Work resulting from a collaboration between the University of East Anglia and Bennett Institute for Public Policy in Cambridge has been used by the world’s biggest economy to produce a new national strategy that puts nature on the country’s balance sheet.
US President Joe Biden’s administration recently announced its new US National Strategy To Develop Statistics For Environmental Economic Decisions, which references the joint research with UEA’s Norwich Business School into how environmental risk affects sovereign credit ratings.
The strategy is an interagency initiative by the Executive Office of the President, the White House Office of Science and Technology Policy, the Office of Management and Budget, and the Department of Commerce.
It follows the effort of researchers, including experts from the Bennett Institute and UEA, to shape the strategy, mobilise the public response, and produce the underpinning research, to ensure that natural capital - the stock of natural resources such as soils, air, water, and forests - is counted.
The Bennett Institute’s Wealth Economy team engaged directly with the White House in developing the strategy, which lays out a plan and timeline of 15 years for the US to include natural capital in its accounts.
The collaboration with UEA’s Dr Patrycja Klusak, who is an affiliated researcher at the Bennett Institute, produced the underlying research on which the strategy depends. Specifically, this involved creating the world’s first biodiversity-adjusted sovereign credit rating.
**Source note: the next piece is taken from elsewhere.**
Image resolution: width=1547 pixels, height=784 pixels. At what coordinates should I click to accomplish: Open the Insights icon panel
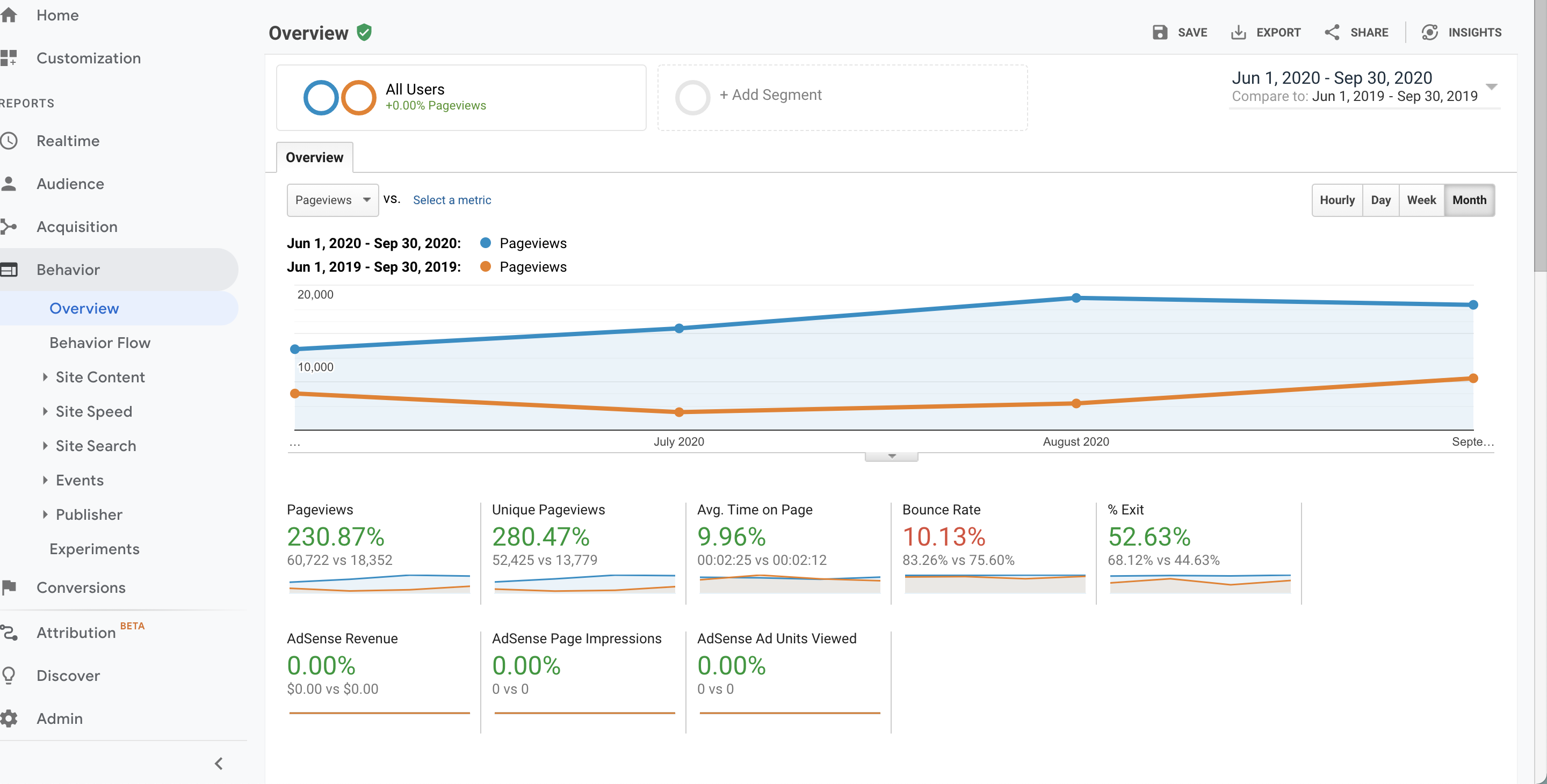point(1430,32)
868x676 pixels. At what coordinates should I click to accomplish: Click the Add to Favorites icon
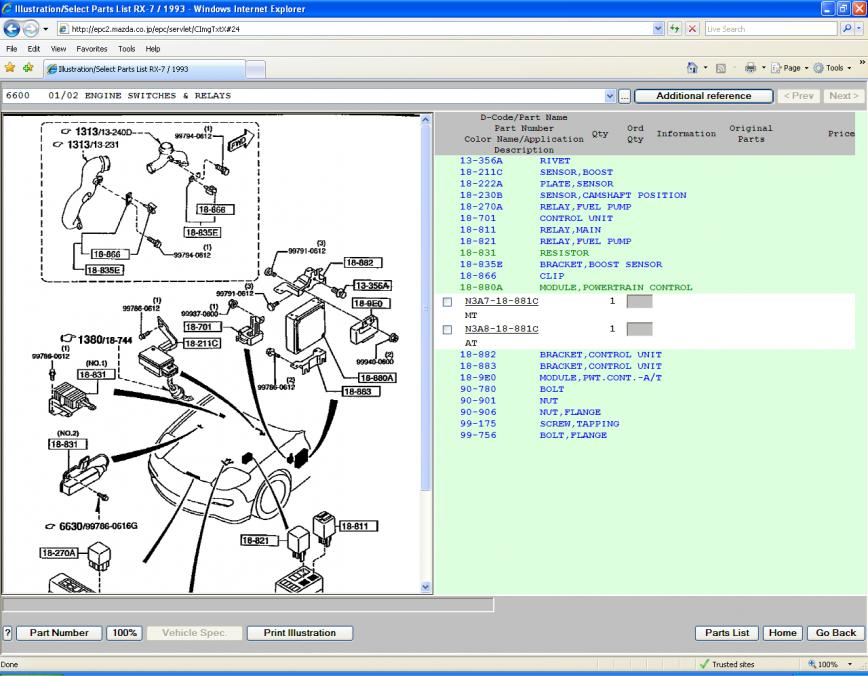coord(27,68)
The research team also includes recent Norwich Business School PhD graduate Dr Matt Burke, now at Sheffield-Hallam University.
The strategy cites the team’s report, Nature Loss and Sovereign Credit Ratings, which demonstrates how biodiversity loss affects sovereign creditworthiness, default probabilities, and the cost of public debt, and builds on a study led by Dr Klusak, forthcoming in the journal Management Science.
As the UK’s foremost expert on sovereign credit ratings, Dr Klusak is one of the leaders of the research collaboration, which also includes Cambridge Judge Business School, SOAS University of London, and the University of Oxford.
Dr Klusak, Associate Professor in Banking and Finance at UEA, said: “The world's largest economy recognises its dependence on nature and will make nature count in US economic statistics. This is a big step in the direction of better measuring the economic wealth of the nation and more informed policymaking.
“Once in place, the natural capital accounting system will help the US to address 21st Century challenges like climate change, biodiversity loss, and air and water pollution, and to help the country be more resilient and prosperous.”
“Implementing the strategy will empower businesses and government agencies at all levels with the necessary economic data to navigate them,” said Dr Matthew Agarwala, Lead for the Wealth Economy Project at the Bennett Institute, and Senior Policy Fellow at Yale’s Tobin Centre for Economic Policy. “Critics may argue such knowledge is too costly, but there is no evidence that ignorance offers better value.”
Unveiling the strategy at the World Economic Forum Annual Meeting in Davos in January, US climate envoy John Kerry explained that currently, natural capital is not on the nation’s balance sheet. As a result, standard economic indicators alone provide an incomplete view of economic progress.
The natural capital accounting strategy is inclusive of state, territorial, local and tribal governments and organisations and recommends supporting, when appropriate, their collection efforts and needs regarding natural assets.
UEA has long been a world-leader in the economics of natural capital, with Prof Kerry Turner, Prof Andrew Lovett and Dr Silvia Ferrini from its Centre for Social and Environmental Research on the Global Economy (CSERGE) having similarly contributed to the design of natural capital accounts in the UK and across Europe. Dr Agarwala is also an affiliated member of CSERGE.